LaChina Robinson is a basketball analyst who calls college basketball games for NBC Sports, Prime Video, ESPN, Fox Sports 1, and FS South. She is also the analyst for the Atlanta Dream of the WNBA and calls select WNBA games for NBC, ESPN and NBATV.

==Early life==
A native of Alexandria, Virginia, Robinson grew up one of sixteen children in a blended family. Until age 14 she participated in cheerleading, only starting basketball as a high school freshman. She reached a height of 6'4" by her mid teens, and she cites basketball as opening up her eyes to new opportunities that enabled her to use her height as a gift.
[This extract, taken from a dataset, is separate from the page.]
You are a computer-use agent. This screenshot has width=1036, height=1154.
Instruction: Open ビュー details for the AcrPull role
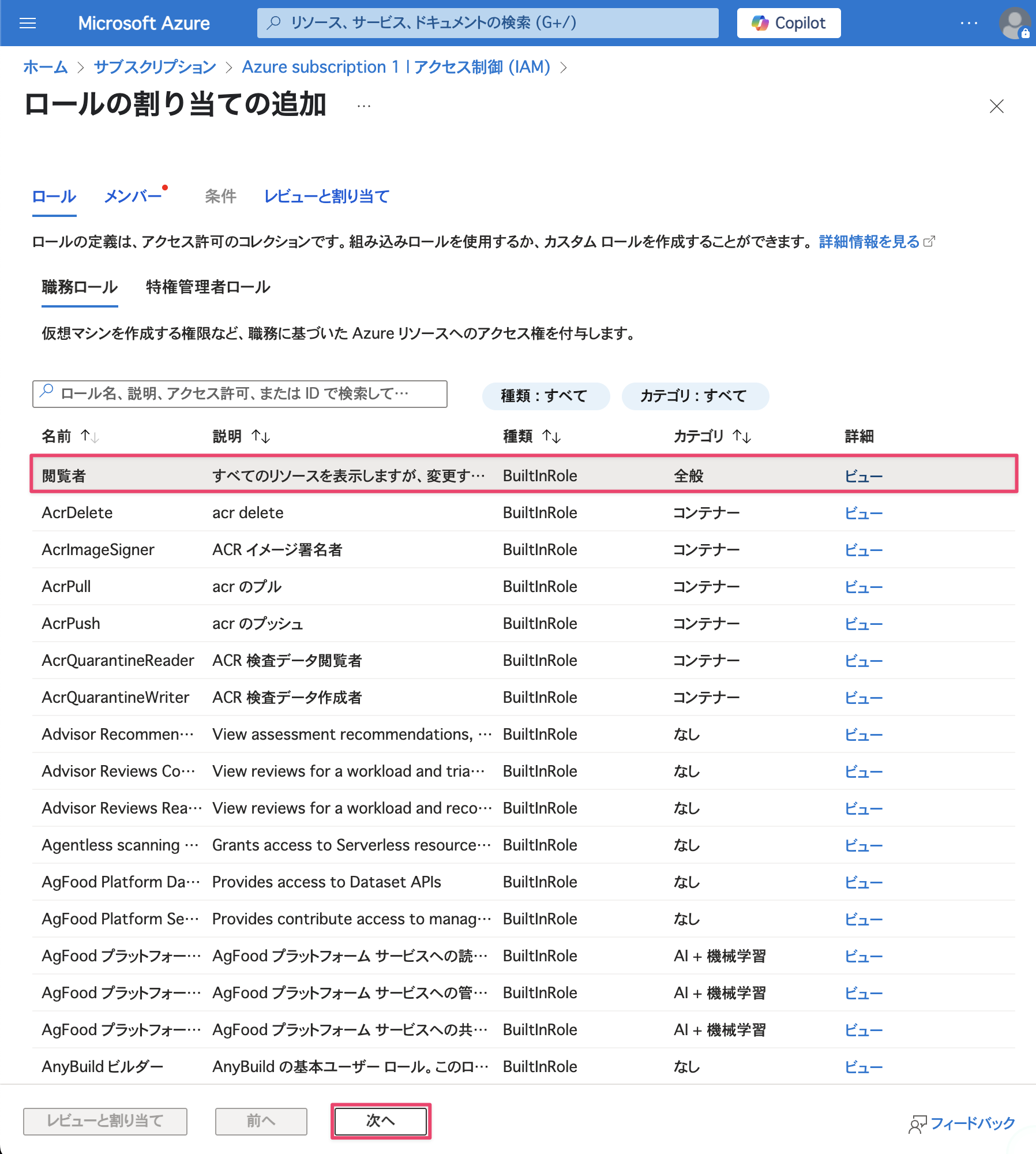pyautogui.click(x=864, y=586)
Robinson became a member of the Amateur Athletic Union in high school. She earned her a scholarship to Wake Forest University where she played for four seasons. Over her four-year career Robinson played in 112 games, and started in 95. Robinson went on to rank third in school history with blocks (77) and 15th in rebounds (475).

==Broadcasting==
After playing her four years of college, Robinson joined the Atlantic Coast Conference administration offices for one full season before heading to Georgia Institute of Technology where she served as a special assistant to the head coach, director of operations and administrative assistant in charge of recruiting. Georgia Tech then hired her as an analyst on their radio broadcasts.

In 2009 Robinson was hired by ESPN. 2010 was her first full season of serving as an analyst for ESPN and Fox Sports South. Robinson was awarded the 2021 Mel Greenberg Media Award by the Women's Basketball Coaches Association.